Configure Firewalls to Access the PAN-DB Private Cloud
Focus
Focus
Advanced URL Filtering

Configure Firewalls to Access the PAN-DB Private Cloud

Table of Contents

Configure Firewalls to Access the PAN-DB Private Cloud

Follow these steps to configure firewall access to the PAN-DB private cloud servers from your CLI or the firewall’s web interface.
Where can I use this?What do I need?
  • NGFW (Managed by PAN-OS or Panorama)
Note: Legacy URL filtering licenses are discontinued, but active legacy licenses are still supported.
When using the PAN-DB public cloud, each firewall accesses the PAN-DB servers in the AWS cloud to download the list of eligible servers to which it can connect for URL lookups. With the PAN-DB private cloud, you must configure the firewalls with a (static) list of your PAN-DB private cloud servers that will be used for URL lookups. The list can contain up to 20 entries; IPv4 addresses, IPv6 addresses, and FQDNs are supported. Each entry on the list— IP address or FQDN—must be assigned to the management port or eth1 of the PAN-DB server.
  1. From the PAN-OS CLI, add a list of static PAN-DB private cloud servers used for URL lookups.
    • Use the following CLI command to add the IP addresses of the private PAN-DB servers:
      > configure
      # set deviceconfig setting pan-url-db cloud-static-list <IP addresses>
      Alternatively, in the web interface for each firewall, select DeviceSetupContent-ID, edit the URL Filtering section, and then enter the IP addresses or FQDNs of the PAN-DB servers.

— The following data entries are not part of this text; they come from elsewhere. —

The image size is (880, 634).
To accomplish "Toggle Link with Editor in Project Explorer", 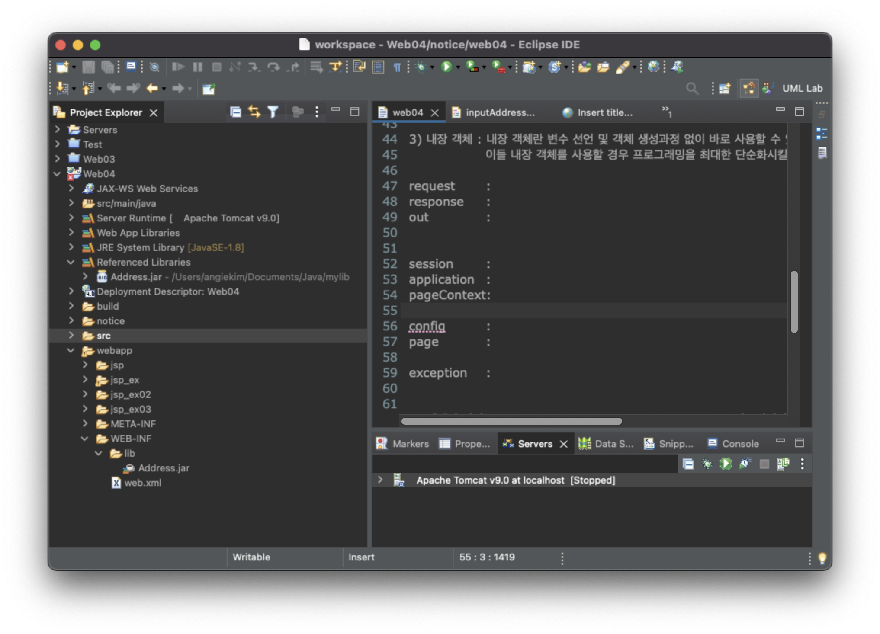I will click(254, 112).
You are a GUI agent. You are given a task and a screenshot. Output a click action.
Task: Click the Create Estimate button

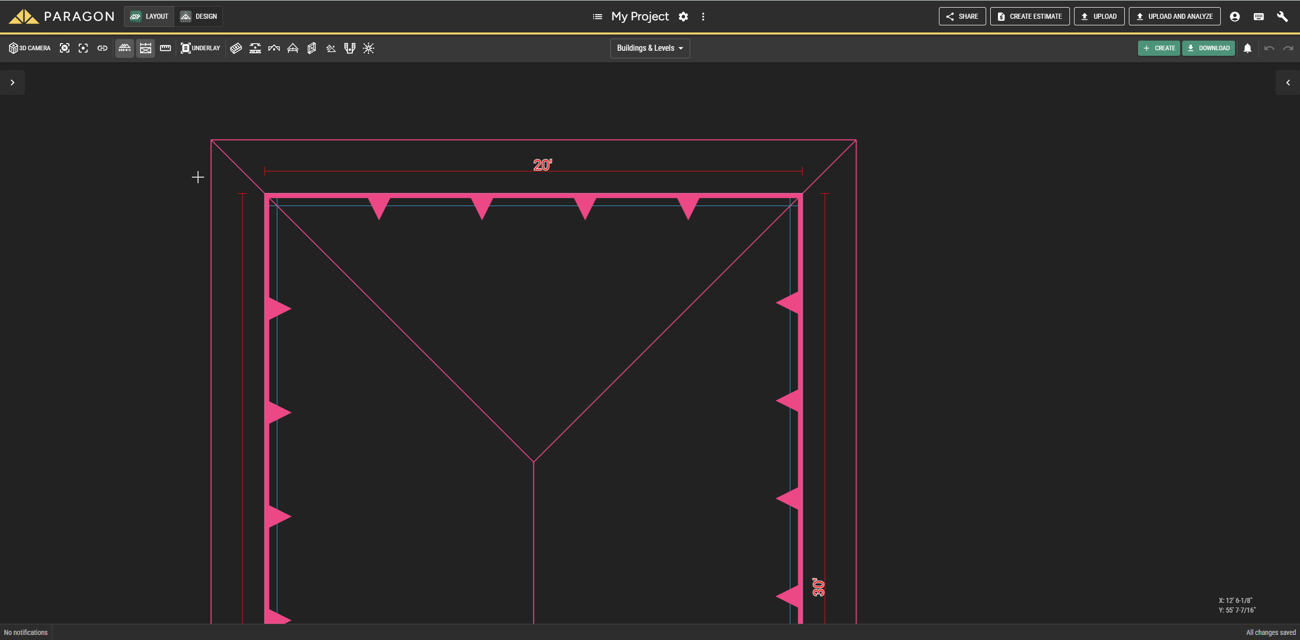pos(1029,17)
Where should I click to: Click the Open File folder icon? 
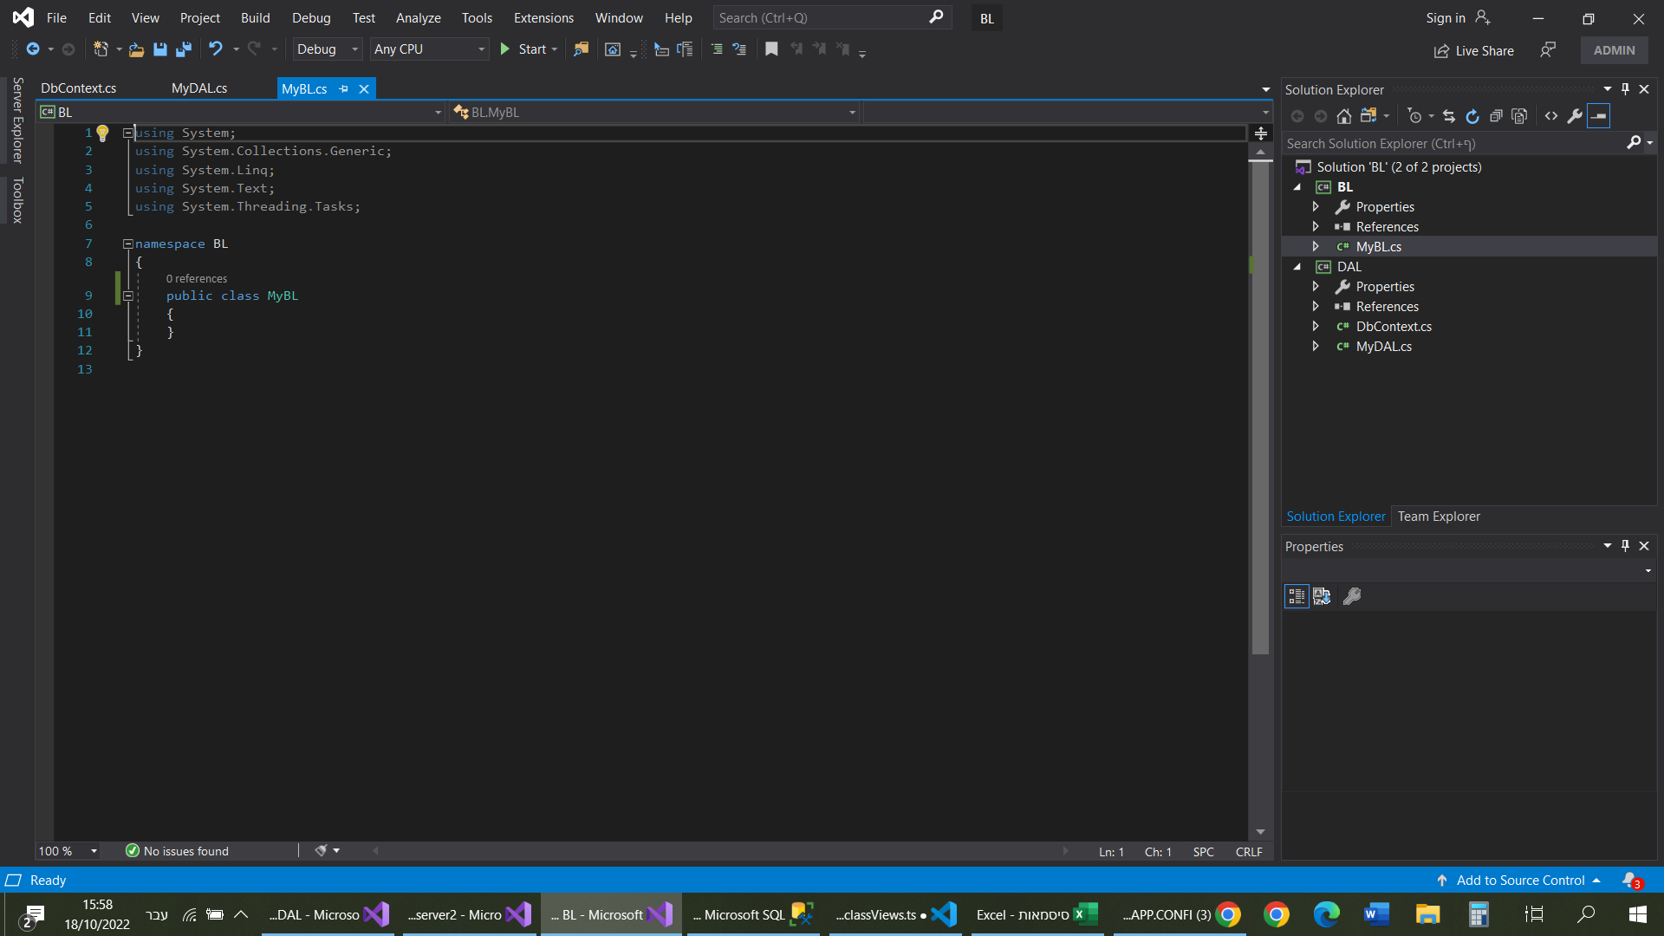pos(136,49)
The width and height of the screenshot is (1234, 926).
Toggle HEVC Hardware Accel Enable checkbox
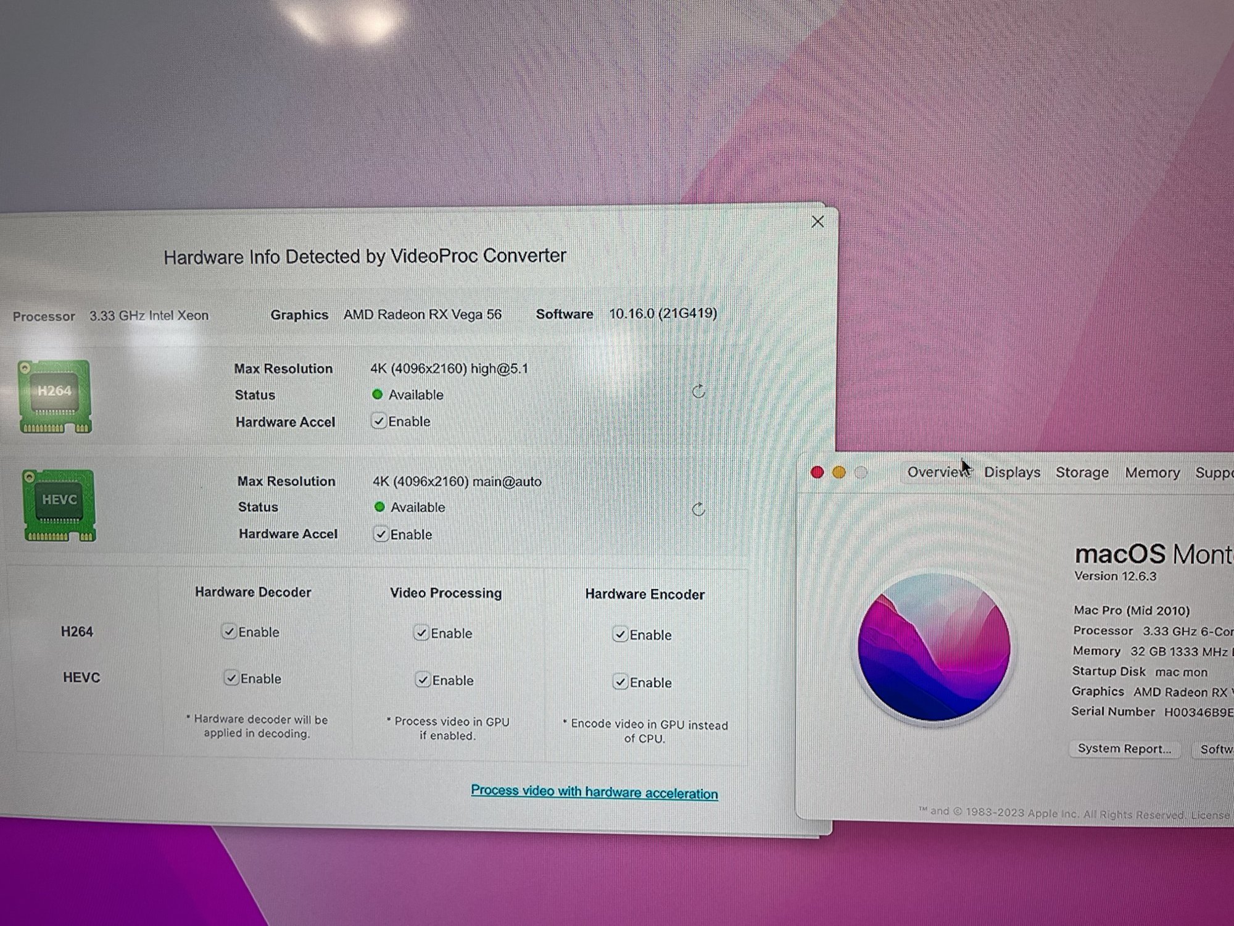click(381, 535)
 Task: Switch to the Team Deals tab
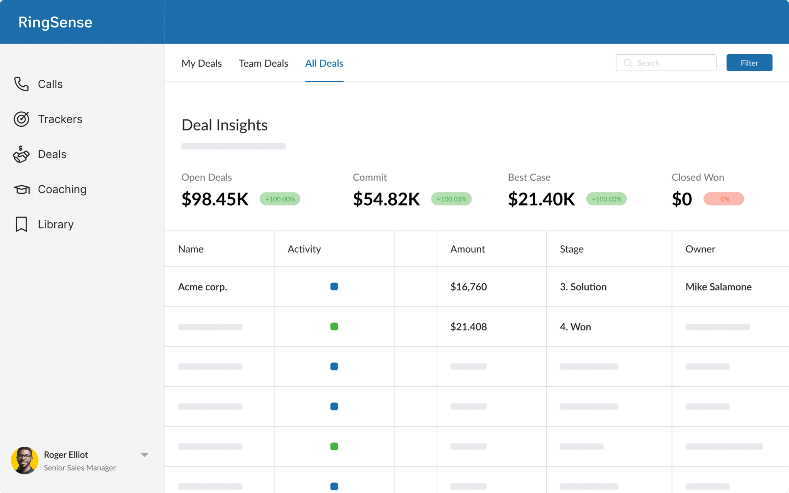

The list must be comma-separated.
    • To delete the entries for the private PAN-DB servers, use the following CLI command:
      # delete deviceconfig setting pan-url-db cloud-static-list <IP addresses>
      Deleting the list of private PAN-DB servers triggers a reelection process on the firewall. The firewall first checks for the list of PAN-DB private cloud servers and when it can't find one, the firewall accesses the PAN-DB servers in the AWS cloud to download the list of eligible servers to which it can connect.
  2. Enter # commit to save your changes.
  3. To verify that the change is effective, use the following CLI command on the firewall:
    > show url-cloud status 
    Cloud status:            Up 
    URL database version:    20150417-220